PROBLEM TO WORK ON
Return all the lines below, exactly as they read.

RECORDS FOR THIS EXERCISE

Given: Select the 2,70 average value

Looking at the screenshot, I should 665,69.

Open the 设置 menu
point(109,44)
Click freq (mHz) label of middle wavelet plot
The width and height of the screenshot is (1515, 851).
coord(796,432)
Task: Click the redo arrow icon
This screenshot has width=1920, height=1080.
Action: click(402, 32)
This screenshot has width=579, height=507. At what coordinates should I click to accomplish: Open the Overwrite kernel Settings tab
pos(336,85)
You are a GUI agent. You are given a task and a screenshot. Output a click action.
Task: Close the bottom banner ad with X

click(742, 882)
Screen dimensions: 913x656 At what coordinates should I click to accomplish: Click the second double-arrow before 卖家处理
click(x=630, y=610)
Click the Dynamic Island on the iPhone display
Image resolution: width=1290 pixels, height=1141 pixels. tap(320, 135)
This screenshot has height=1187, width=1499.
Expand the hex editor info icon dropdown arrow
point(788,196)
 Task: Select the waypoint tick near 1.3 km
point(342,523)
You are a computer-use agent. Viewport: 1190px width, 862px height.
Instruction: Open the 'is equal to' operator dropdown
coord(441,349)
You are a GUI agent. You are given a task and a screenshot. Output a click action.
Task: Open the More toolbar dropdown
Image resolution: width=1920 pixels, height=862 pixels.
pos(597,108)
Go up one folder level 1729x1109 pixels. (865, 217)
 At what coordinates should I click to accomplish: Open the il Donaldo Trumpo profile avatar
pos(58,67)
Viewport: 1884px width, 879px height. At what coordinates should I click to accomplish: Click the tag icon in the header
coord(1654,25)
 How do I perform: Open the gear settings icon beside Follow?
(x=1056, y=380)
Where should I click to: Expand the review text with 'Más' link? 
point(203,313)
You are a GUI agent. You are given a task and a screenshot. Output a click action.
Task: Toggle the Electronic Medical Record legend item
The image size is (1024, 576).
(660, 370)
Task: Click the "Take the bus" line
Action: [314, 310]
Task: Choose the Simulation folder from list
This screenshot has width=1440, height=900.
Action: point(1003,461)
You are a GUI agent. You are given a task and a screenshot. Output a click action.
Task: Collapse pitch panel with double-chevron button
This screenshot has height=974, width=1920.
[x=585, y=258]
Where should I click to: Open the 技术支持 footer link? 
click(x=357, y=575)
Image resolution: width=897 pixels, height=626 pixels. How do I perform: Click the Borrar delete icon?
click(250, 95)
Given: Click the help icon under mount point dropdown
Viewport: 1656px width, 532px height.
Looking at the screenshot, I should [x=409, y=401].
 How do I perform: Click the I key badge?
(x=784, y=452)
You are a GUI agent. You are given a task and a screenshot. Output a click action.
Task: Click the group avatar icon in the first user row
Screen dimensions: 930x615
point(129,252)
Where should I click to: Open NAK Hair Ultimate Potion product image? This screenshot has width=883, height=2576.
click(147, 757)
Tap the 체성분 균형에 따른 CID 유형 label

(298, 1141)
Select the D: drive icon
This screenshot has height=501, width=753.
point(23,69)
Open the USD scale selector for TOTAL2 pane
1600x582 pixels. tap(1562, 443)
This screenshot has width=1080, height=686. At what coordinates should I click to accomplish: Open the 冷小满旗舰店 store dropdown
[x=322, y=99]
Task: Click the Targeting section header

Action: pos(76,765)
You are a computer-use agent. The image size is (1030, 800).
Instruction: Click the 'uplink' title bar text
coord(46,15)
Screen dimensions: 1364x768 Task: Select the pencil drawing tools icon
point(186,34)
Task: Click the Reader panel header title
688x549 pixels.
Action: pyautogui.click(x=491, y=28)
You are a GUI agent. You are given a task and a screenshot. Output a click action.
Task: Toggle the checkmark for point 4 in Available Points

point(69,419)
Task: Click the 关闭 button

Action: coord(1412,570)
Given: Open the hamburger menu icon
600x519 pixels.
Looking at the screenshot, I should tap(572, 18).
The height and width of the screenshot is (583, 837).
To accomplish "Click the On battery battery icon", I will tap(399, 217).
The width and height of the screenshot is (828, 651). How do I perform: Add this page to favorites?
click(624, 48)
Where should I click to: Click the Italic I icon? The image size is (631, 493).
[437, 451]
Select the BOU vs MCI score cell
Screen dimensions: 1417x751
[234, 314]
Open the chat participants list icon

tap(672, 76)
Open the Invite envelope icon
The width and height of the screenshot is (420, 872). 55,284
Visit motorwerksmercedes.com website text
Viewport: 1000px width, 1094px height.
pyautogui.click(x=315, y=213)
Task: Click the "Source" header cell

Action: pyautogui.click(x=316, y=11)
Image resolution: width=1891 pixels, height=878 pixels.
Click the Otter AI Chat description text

TASK RESPONSE
Given: Select the 2,70 average value

Looking at the screenshot, I should 665,69.

Open the 设置 menu
point(109,44)
Click freq (mHz) label of middle wavelet plot
The width and height of the screenshot is (1515, 851).
coord(796,432)
Task: Click the redo arrow icon
This screenshot has width=1920, height=1080.
Action: click(402, 32)
This screenshot has width=579, height=507. At what coordinates should I click to accomplish: Open the Overwrite kernel Settings tab
pos(336,85)
You are a GUI agent. You are given a task and a screenshot. Output a click action.
Task: Close the bottom banner ad with X

click(742, 882)
Screen dimensions: 913x656 At what coordinates should I click to accomplish: Click the second double-arrow before 卖家处理
click(x=630, y=610)
Click the Dynamic Island on the iPhone display
Image resolution: width=1290 pixels, height=1141 pixels. tap(320, 135)
This screenshot has height=1187, width=1499.
Expand the hex editor info icon dropdown arrow
point(788,196)
 Task: Select the waypoint tick near 1.3 km
point(342,523)
You are a computer-use agent. Viewport: 1190px width, 862px height.
Instruction: Open the 'is equal to' operator dropdown
coord(441,349)
You are a GUI agent. You are given a task and a screenshot. Output a click action.
Task: Open the More toolbar dropdown
Image resolution: width=1920 pixels, height=862 pixels.
pos(597,108)
Go up one folder level 1729x1109 pixels. (865, 217)
 At what coordinates should I click to accomplish: Open the il Donaldo Trumpo profile avatar
pos(58,67)
Viewport: 1884px width, 879px height. At what coordinates should I click to accomplish: Click the tag icon in the header
coord(1654,25)
 How do I perform: Open the gear settings icon beside Follow?
(x=1056, y=380)
Where should I click to: Expand the review text with 'Más' link? 
point(203,313)
You are a GUI agent. You are given a task and a screenshot. Output a click action.
Task: Toggle the Electronic Medical Record legend item
The image size is (1024, 576).
(660, 370)
Task: Click the "Take the bus" line
Action: [314, 310]
Task: Choose the Simulation folder from list
This screenshot has width=1440, height=900.
Action: point(1003,461)
You are a GUI agent. You are given a task and a screenshot. Output a click action.
Task: Collapse pitch panel with double-chevron button
This screenshot has height=974, width=1920.
[x=585, y=258]
Where should I click to: Open the 技术支持 footer link? 
click(x=357, y=575)
Image resolution: width=897 pixels, height=626 pixels. How do I perform: Click the Borrar delete icon?
click(250, 95)
Given: Click the help icon under mount point dropdown
Viewport: 1656px width, 532px height.
Looking at the screenshot, I should [x=409, y=401].
 How do I perform: Click the I key badge?
(x=784, y=452)
You are a GUI agent. You are given a task and a screenshot. Output a click action.
Task: Click the group avatar icon in the first user row
Screen dimensions: 930x615
point(129,252)
Where should I click to: Open NAK Hair Ultimate Potion product image? This screenshot has width=883, height=2576.
click(147, 757)
Tap the 체성분 균형에 따른 CID 유형 label

(298, 1141)
Select the D: drive icon
This screenshot has height=501, width=753.
point(23,69)
Open the USD scale selector for TOTAL2 pane
1600x582 pixels. tap(1562, 443)
This screenshot has width=1080, height=686. At what coordinates should I click to accomplish: Open the 冷小满旗舰店 store dropdown
[x=322, y=99]
Task: Click the Targeting section header

Action: pos(76,765)
You are a computer-use agent. The image size is (1030, 800).
Instruction: Click the 'uplink' title bar text
coord(46,15)
Screen dimensions: 1364x768 Task: Select the pencil drawing tools icon
point(186,34)
Task: Click the Reader panel header title
688x549 pixels.
Action: pyautogui.click(x=491, y=28)
You are a GUI agent. You are given a task and a screenshot. Output a click action.
Task: Toggle the checkmark for point 4 in Available Points

point(69,419)
Task: Click the 关闭 button

Action: coord(1412,570)
Given: Open the hamburger menu icon
600x519 pixels.
Looking at the screenshot, I should tap(572, 18).
The height and width of the screenshot is (583, 837).
To accomplish "Click the On battery battery icon", I will tap(399, 217).
The width and height of the screenshot is (828, 651). How do I perform: Add this page to favorites?
click(624, 48)
Where should I click to: Click the Italic I icon? The image size is (631, 493).
[437, 451]
Select the BOU vs MCI score cell
Screen dimensions: 1417x751
[234, 314]
Open the chat participants list icon

tap(672, 76)
Open the Invite envelope icon
The width and height of the screenshot is (420, 872). 55,284
Visit motorwerksmercedes.com website text
Viewport: 1000px width, 1094px height.
pyautogui.click(x=315, y=213)
Task: Click the "Source" header cell

Action: pyautogui.click(x=316, y=11)
Image resolution: width=1891 pixels, height=878 pixels.
Click the Otter AI Chat description text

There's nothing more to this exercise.